Net Loans and Total Deposits
A financial institution’s core operations represented by Net Interest Income and Net Interest Income after Provisions are dependent on both the growth and quality of its deposits as well as the growth and quality of its loans. A firm could boost its interest income in the short-term by just increasing its loan assets with less concern about their quality – but this would eventually lead to greater loan loss provisions. Similarly a drive to increase deposits could result in higher interest expenses and eventually effect the firm’s equity. It is thus important to understand net interest income performance in context to loan loss provisions, loan assets and deposits.
CHILE-CL’s improvement in net interest income margins came in spite of relative drops in the levels of net loan assets and total deposits. On an absolute basis, net loan assets changed 4.72% compared to the same period last year and 5.85% from the previous period. Total deposits changed 1.64% compared to the same period last year and 4.72% from the previous period.
Cash Versus Earnings – Sustainable Performance?

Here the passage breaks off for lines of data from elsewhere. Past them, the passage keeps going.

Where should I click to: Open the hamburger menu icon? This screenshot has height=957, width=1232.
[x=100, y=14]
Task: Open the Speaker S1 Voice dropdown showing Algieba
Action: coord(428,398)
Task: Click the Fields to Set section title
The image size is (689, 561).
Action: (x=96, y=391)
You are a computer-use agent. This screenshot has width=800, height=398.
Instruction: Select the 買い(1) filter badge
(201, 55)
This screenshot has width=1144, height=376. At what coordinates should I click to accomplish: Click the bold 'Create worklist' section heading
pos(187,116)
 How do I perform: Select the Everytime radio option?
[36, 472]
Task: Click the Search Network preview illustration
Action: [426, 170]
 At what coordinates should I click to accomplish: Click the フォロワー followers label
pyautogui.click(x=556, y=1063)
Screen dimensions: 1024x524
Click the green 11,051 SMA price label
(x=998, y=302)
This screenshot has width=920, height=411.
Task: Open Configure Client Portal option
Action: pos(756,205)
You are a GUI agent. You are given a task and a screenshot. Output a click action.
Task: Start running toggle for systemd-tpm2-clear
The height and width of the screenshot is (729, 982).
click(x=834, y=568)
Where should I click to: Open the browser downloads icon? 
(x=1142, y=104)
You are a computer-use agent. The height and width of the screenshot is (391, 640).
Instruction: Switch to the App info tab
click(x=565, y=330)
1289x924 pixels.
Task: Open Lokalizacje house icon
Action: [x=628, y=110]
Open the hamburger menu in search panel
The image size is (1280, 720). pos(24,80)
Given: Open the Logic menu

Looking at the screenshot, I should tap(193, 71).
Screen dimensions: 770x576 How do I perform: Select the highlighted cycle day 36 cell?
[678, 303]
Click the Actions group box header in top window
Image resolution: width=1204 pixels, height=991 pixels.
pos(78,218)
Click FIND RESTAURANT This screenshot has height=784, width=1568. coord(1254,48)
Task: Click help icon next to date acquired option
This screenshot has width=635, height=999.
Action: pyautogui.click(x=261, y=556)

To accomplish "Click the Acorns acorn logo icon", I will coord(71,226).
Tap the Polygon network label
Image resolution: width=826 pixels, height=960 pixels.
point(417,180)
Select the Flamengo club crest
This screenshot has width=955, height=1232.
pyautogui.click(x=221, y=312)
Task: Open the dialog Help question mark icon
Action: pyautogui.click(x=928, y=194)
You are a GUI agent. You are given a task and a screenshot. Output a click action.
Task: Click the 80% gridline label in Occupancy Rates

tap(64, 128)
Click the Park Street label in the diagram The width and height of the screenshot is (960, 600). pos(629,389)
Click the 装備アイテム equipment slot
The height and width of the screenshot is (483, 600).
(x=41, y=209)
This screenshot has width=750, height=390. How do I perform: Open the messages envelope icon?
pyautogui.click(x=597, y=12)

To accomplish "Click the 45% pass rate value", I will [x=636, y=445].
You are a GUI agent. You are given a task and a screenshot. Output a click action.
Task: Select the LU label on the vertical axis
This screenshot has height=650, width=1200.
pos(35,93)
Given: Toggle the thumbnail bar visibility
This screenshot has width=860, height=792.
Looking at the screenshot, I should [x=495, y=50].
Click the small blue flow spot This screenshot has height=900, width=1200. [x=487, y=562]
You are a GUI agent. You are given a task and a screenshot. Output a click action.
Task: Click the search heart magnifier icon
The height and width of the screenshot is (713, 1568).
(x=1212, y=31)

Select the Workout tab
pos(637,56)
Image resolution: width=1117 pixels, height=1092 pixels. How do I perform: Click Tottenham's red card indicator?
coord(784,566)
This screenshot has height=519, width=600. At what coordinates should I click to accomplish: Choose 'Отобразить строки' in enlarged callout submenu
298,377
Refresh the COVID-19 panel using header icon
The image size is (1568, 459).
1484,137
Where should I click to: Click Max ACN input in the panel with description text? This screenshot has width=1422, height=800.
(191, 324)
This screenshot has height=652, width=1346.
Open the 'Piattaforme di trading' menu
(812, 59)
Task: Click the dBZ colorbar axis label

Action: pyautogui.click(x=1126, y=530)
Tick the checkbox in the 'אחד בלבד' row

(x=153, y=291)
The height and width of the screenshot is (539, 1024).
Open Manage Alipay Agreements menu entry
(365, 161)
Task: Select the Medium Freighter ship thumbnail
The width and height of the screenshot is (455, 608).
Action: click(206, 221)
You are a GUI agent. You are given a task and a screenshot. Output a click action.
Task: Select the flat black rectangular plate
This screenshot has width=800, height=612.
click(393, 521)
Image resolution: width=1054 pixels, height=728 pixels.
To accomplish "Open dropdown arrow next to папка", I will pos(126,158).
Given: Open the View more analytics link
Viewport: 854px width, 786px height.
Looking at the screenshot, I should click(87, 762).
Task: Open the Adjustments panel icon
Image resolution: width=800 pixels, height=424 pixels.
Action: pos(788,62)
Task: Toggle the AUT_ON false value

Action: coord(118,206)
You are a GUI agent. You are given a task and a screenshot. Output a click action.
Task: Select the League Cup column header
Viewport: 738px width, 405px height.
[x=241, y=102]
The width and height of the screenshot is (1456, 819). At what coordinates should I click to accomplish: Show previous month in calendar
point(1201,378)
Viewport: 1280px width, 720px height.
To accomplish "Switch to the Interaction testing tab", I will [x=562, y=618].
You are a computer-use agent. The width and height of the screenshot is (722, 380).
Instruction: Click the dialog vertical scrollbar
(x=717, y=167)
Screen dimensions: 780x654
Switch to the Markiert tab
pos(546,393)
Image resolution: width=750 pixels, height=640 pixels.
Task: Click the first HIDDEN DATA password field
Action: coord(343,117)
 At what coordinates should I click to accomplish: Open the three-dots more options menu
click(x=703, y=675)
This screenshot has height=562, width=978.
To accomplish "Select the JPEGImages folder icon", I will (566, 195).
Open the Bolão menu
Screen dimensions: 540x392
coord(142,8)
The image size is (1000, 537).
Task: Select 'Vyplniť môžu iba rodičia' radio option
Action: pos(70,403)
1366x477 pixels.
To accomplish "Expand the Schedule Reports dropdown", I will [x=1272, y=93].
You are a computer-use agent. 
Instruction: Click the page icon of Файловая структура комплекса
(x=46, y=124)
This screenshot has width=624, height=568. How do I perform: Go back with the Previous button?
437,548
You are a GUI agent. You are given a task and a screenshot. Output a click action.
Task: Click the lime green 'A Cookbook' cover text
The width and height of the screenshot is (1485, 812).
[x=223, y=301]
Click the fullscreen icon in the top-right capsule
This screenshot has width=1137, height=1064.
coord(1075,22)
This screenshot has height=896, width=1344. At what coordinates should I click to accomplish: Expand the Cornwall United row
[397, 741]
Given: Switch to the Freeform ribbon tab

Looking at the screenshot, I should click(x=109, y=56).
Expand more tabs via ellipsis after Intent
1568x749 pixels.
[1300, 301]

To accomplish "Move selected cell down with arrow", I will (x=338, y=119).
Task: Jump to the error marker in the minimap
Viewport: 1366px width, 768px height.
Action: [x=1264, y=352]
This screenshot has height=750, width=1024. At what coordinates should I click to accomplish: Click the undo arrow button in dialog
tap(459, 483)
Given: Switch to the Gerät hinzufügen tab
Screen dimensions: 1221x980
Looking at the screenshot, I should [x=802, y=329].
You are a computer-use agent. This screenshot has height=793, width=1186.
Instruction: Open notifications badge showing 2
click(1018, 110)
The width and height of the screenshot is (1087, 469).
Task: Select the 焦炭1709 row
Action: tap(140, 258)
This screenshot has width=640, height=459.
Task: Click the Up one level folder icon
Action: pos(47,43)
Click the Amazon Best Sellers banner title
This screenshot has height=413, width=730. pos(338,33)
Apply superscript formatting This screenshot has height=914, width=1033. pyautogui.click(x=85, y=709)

CHILE-CL’s year-on-year change in operating cash flow of 359.65% is better than its change in earnings. This suggests that the company might have been able to declare a higher earnings number. The change in operating cash flow is better than the average of the results announced to date by its peer group.
Banco de Chile SA provides banking services. It provides financial services to all segments of the Chilean financial market, directly and indirectly through its subsidiaries. The company provides retail customers with credit cards, residential mortgage loans and consumer loans, traditional deposit services, such as current accounts, demand deposits, savings accounts and time deposits. It operates through four segments: Retail, Wholesale, Treasury and Money Markets and Subsidiaries. Banco de Chile was founded on October 28, 1893 and is headquartered in Santiago, Chile.